SEC. 208. BASIS FOR DETERMINING LOSS ALWAYS REDUCED BY NONTAXED PORTION
OF DIVIDENDS.
(a) IN GENERAL- Section 1059 (relating to corporate shareholder's basis in
stock reduced by nontaxed portion of extraordinary dividends) is amended by
redesignating subsection (g) as subsection (h) and by inserting after subsection
(f) the following new subsection:
`(g) BASIS FOR DETERMINING LOSS ALWAYS REDUCED BY NONTAXED PORTION OF DIVIDENDS-
The basis of stock in a corporation (for purposes of determining loss) shall
be reduced by the nontaxed portion of any dividend received with respect to
such stock if this section does not otherwise apply to such dividend.'
(b) EFFECTIVE DATE- The amendment made by this section shall apply to dividends
received after the date of the enactment of this Act.
SEC. 209. AFFIRMATION OF CONSOLIDATED RETURN REGULATION AUTHORITY.
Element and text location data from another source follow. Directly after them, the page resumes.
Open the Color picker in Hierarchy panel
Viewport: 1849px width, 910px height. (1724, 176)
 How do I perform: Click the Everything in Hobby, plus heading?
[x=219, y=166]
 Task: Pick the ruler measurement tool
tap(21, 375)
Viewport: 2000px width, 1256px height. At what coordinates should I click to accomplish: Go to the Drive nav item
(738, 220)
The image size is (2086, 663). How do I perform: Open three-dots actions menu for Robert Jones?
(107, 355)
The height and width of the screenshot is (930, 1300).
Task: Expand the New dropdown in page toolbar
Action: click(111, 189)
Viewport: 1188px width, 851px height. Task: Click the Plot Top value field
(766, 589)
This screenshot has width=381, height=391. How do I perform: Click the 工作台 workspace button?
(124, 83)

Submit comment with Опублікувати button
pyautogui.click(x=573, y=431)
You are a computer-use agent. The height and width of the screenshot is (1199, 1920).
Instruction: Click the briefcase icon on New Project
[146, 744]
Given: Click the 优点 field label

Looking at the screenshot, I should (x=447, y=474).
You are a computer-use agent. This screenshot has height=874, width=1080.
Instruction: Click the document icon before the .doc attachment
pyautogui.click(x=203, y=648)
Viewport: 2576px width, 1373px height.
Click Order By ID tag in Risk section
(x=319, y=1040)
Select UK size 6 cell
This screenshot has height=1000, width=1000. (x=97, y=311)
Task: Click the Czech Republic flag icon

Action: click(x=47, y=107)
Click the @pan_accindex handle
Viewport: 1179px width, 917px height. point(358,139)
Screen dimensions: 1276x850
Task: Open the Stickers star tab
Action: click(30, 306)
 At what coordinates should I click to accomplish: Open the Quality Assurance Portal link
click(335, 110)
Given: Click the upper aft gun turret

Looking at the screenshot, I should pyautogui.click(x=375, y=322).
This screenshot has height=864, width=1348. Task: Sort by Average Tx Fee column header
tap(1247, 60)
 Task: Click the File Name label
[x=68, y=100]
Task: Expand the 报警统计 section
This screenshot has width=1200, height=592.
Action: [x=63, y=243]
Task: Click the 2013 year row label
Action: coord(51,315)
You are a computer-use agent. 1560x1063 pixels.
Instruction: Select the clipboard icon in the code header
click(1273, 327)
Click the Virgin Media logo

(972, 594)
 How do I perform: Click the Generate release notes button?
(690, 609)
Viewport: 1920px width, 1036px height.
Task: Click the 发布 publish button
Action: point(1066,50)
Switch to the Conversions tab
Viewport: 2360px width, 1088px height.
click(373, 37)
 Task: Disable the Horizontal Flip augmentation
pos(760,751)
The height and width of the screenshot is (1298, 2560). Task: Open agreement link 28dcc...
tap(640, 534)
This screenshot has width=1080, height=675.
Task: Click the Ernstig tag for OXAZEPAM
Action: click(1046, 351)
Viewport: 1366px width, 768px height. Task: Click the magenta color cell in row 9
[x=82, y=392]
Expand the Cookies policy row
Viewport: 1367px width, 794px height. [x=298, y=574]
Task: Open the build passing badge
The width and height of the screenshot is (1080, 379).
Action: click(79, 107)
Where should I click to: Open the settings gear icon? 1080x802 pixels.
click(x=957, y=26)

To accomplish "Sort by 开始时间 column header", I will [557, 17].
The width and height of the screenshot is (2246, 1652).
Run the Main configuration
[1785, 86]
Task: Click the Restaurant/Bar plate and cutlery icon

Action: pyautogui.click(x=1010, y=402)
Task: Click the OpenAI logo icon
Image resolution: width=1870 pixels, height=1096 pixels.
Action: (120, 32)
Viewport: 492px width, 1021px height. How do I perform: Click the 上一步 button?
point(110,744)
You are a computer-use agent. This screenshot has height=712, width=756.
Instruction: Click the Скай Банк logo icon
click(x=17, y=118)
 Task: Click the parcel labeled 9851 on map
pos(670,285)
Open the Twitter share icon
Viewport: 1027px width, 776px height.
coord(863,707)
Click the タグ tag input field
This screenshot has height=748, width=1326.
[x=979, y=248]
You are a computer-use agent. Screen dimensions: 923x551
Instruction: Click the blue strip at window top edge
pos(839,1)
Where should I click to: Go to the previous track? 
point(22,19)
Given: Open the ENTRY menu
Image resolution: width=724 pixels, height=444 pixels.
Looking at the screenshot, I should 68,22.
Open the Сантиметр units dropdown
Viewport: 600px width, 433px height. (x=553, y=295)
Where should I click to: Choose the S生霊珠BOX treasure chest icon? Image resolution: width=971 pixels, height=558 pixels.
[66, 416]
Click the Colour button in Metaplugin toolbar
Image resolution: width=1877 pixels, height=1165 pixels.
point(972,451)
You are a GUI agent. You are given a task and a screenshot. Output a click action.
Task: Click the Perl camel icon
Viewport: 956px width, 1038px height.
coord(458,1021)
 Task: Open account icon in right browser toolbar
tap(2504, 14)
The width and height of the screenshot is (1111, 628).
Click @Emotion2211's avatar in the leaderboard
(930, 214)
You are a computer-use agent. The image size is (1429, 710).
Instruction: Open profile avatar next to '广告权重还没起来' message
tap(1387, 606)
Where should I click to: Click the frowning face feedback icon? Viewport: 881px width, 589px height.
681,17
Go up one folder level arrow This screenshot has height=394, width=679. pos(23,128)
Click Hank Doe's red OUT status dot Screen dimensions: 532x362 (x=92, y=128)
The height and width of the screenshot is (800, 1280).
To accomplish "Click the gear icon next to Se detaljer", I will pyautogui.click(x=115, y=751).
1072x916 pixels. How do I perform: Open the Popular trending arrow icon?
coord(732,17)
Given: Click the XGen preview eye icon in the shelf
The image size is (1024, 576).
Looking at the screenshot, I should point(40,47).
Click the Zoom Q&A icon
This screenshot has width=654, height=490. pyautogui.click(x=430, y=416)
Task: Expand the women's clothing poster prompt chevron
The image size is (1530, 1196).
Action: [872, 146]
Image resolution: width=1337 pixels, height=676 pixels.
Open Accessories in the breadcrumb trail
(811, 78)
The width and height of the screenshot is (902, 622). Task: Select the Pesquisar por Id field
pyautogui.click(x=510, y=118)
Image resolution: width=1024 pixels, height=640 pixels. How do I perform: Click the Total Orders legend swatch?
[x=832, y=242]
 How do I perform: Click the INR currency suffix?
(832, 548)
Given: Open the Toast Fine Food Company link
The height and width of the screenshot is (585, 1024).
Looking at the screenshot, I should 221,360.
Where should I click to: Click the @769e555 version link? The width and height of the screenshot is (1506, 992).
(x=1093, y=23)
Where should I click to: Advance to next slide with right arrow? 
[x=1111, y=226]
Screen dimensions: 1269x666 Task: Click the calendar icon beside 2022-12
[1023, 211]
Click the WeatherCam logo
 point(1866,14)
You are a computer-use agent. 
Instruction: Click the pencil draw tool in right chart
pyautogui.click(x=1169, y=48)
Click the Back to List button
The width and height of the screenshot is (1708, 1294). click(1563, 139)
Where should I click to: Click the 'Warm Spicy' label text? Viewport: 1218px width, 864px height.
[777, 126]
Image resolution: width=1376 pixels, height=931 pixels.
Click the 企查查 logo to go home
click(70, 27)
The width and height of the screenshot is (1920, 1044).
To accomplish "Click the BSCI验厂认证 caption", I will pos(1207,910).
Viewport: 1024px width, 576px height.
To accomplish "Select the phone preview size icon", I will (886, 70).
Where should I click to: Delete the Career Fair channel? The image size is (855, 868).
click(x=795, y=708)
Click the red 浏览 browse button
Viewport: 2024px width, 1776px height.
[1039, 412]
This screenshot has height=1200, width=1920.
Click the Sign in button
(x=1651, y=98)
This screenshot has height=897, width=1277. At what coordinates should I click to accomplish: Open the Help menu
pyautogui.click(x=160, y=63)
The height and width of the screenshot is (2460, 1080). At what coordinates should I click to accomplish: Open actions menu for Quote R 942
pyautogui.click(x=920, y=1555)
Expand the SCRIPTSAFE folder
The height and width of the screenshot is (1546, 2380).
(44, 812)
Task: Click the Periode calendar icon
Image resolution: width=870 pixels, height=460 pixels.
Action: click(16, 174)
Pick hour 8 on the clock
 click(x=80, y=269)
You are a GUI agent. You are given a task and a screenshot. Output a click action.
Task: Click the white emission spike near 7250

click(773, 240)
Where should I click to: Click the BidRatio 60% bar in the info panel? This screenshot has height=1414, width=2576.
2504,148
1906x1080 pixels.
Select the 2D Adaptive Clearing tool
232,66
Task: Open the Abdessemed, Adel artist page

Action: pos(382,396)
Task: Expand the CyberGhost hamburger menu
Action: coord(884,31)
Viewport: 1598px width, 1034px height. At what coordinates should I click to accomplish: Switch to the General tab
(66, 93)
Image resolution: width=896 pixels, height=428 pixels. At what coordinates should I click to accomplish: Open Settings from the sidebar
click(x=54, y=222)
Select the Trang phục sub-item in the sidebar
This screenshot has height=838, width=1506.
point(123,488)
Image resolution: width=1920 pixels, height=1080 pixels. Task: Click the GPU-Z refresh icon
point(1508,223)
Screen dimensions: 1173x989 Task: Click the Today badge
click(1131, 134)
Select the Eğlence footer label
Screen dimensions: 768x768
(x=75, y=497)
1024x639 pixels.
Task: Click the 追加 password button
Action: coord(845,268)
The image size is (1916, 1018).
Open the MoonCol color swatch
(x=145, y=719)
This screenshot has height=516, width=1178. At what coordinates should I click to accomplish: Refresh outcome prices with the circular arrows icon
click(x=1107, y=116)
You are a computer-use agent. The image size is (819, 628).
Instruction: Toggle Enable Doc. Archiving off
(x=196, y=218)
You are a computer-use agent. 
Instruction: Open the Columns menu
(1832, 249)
(a) IN GENERAL- Section 1502 (relating to consolidated return regulations)
is amended by adding at the end the following new sentence: `In prescribing
such regulations, the Secretary may prescribe rules applicable to corporations
filing consolidated returns under section 1501 that are different from other
provisions of this title that would apply if such corporations filed separate
returns.'
(b) RESULT NOT OVERTURNED- Notwithstanding subsection (a), the Internal Revenue
Code of 1986 shall be construed by treating Treasury regulation Sec. 1.1502-20(c)(1)(iii)
(as in effect on January 1, 2001) as being inapplicable to the type of factual
situation in 255 F.3d 1357 (Fed. Cir. 2001).
(c) EFFECTIVE DATE- The provisions of this section shall apply to taxable
years beginning before, on, or after the date of the enactment of this Act.